● 文章:
女性主义批评强调女性的阅读立场和阅读感受,“作为女性的阅读就是避免作为男性的阅读,就是识别男性阅读中特殊的防护以及歪曲并提供修正”。[1]也就是说,许多男性文本采用的是以男性为阅读对象的策略,女性阅读者往往会自觉不自觉地被引导去认同男性的角色、立场,认同男性中心主义,而女性主义批评则提醒读者在阅读时要排除对男性中心主义的认同,树立女性意识,以女性的立场去阅读文学作品。正是在这个意义上,王一川指出,女性主义批评的重要性就在于它对女性视角的引入,“由于女性主义文论的倡导,读者第一次被要求作为女人去阅读文学作品,而在从前读者总是不知不觉作为男性去阅读文学作品”。[2]以女性的视角去重新阅读男性的经典文本,能够意识到文本中所具有的却往往被忽视的男性中心主义思想、男性对女性的歪曲与贬抑、女性意识的觉醒等内容。本文将在女性主义的批评视域下,对英国著名戏剧家威廉·莎士比亚的《李尔王》进行重读。此剧取材于古代不列颠的传说,描绘了两个家庭父子相逼、手足相残的悲剧,即李尔王的家庭悲剧与格罗斯特的家庭悲剧。

一、作为父权制象征的李尔王

李尔王是一个专制独断的封建君主,代表着父权制的权威、男性社会的权力。他脾气暴躁、喜怒无常,而且一意孤行,听不得一点儿逆耳忠言。在他的眼中,他就是至高无上的权威,谁也不能反对,只能顺从。李尔王的父权思想首先体现在对国土的划分和分配上。在戏剧的开始,不列颠国王李尔将国土分为三个部分,根据三个女儿对他“爱的表白”分配国土。大女儿戈纳瑞和二女儿里甘用甜言蜜语得到了父亲的欢心,她们声称对父亲李尔的爱超过了对自由、健康、视力、美貌等所有不可估价的事物的爱,无法以语言表达,这番表白使得她们成功地得到了属于自己的那份国土。另一方面也可以看出李尔王的专断,他自以为是的判断使他相信了她们的话。而小女儿科迪利娅却不愿像虚伪的姐姐们那样,她对父亲说,她只是按照自己的义务来回报、服从、爱父亲,不多不少。无疑,在三个女儿中,小女儿科迪利娅是最忠实的。但是,李尔王却因为科迪利娅没有像两个姐姐那样虚伪地说些甜言蜜语,就宣布和她断绝父女关系,把她当作一个陌路人来看待。

● 任务说明 A: 请把文章中从“女性主义批评强调女性的阅读立”到“断绝父女关系,把她当作一个陌路人来看待。”的这一段原样抄录下来。
● 任务说明 B: 在这篇关于《李尔王》的文章里，李尔王依据什么把国土分给三个女儿？

● 条目列表:
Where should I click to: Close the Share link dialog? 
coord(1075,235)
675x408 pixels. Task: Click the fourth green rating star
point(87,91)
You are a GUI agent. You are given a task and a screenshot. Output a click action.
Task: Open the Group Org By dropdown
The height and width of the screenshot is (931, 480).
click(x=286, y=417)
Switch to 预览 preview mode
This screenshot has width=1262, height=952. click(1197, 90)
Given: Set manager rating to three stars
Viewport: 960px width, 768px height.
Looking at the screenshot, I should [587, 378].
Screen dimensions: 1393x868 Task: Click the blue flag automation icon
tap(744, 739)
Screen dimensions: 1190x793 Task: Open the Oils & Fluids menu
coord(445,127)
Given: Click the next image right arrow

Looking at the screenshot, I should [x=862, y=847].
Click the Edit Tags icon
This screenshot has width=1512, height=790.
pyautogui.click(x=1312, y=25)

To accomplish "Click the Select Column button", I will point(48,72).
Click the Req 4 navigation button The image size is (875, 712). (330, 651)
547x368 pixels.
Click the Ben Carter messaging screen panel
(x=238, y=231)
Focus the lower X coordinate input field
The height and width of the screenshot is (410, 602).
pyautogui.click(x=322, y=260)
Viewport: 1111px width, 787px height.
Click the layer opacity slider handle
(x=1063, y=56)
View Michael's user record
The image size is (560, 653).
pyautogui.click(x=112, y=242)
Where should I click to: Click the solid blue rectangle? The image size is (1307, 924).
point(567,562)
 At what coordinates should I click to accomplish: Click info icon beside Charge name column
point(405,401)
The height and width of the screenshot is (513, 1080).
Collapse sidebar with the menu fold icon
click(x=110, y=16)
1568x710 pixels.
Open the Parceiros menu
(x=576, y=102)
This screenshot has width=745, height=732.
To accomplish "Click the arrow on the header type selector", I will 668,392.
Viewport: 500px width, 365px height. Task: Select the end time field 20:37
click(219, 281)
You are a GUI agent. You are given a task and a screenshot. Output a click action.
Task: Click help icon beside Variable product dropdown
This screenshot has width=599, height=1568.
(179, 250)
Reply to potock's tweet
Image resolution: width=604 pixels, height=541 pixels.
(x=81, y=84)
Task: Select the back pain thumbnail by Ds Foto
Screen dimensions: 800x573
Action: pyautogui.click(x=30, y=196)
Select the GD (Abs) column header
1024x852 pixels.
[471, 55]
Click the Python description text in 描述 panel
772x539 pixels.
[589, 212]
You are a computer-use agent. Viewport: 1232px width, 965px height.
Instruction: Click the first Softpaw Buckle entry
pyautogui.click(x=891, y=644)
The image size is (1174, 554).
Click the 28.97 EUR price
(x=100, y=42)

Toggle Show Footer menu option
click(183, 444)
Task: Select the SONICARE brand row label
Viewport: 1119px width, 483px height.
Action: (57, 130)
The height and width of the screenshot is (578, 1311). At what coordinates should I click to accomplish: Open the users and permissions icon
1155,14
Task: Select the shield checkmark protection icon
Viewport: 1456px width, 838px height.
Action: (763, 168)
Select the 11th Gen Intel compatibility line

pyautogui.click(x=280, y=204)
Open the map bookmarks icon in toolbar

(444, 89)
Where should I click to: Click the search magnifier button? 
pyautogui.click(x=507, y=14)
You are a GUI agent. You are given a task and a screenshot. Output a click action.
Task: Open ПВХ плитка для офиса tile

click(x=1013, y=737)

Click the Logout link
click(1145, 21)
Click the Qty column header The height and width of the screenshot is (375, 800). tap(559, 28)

● 任务结果 A:
女性主义批评强调女性的阅读立场和阅读感受,“作为女性的阅读就是避免作为男性的阅读,就是识别男性阅读中特殊的防护以及歪曲并提供修正”。[1]也就是说,许多男性文本采用的是以男性为阅读对象的策略,女性阅读者往往会自觉不自觉地被引导去认同男性的角色、立场,认同男性中心主义,而女性主义批评则提醒读者在阅读时要排除对男性中心主义的认同,树立女性意识,以女性的立场去阅读文学作品。正是在这个意义上,王一川指出,女性主义批评的重要性就在于它对女性视角的引入,“由于女性主义文论的倡导,读者第一次被要求作为女人去阅读文学作品,而在从前读者总是不知不觉作为男性去阅读文学作品”。[2]以女性的视角去重新阅读男性的经典文本,能够意识到文本中所具有的却往往被忽视的男性中心主义思想、男性对女性的歪曲与贬抑、女性意识的觉醒等内容。本文将在女性主义的批评视域下,对英国著名戏剧家威廉·莎士比亚的《李尔王》进行重读。此剧取材于古代不列颠的传说,描绘了两个家庭父子相逼、手足相残的悲剧,即李尔王的家庭悲剧与格罗斯特的家庭悲剧。

一、作为父权制象征的李尔王

李尔王是一个专制独断的封建君主,代表着父权制的权威、男性社会的权力。他脾气暴躁、喜怒无常,而且一意孤行,听不得一点儿逆耳忠言。在他的眼中,他就是至高无上的权威,谁也不能反对,只能顺从。李尔王的父权思想首先体现在对国土的划分和分配上。在戏剧的开始,不列颠国王李尔将国土分为三个部分,根据三个女儿对他“爱的表白”分配国土。大女儿戈纳瑞和二女儿里甘用甜言蜜语得到了父亲的欢心,她们声称对父亲李尔的爱超过了对自由、健康、视力、美貌等所有不可估价的事物的爱,无法以语言表达,这番表白使得她们成功地得到了属于自己的那份国土。另一方面也可以看出李尔王的专断,他自以为是的判断使他相信了她们的话。而小女儿科迪利娅却不愿像虚伪的姐姐们那样,她对父亲说,她只是按照自己的义务来回报、服从、爱父亲,不多不少。无疑,在三个女儿中,小女儿科迪利娅是最忠实的。但是,李尔王却因为科迪利娅没有像两个姐姐那样虚伪地说些甜言蜜语,就宣布和她断绝父女关系,把她当作一个陌路人来看待。

● 任务结果 B: 他根据三个女儿对他“爱的表白”来分配国土。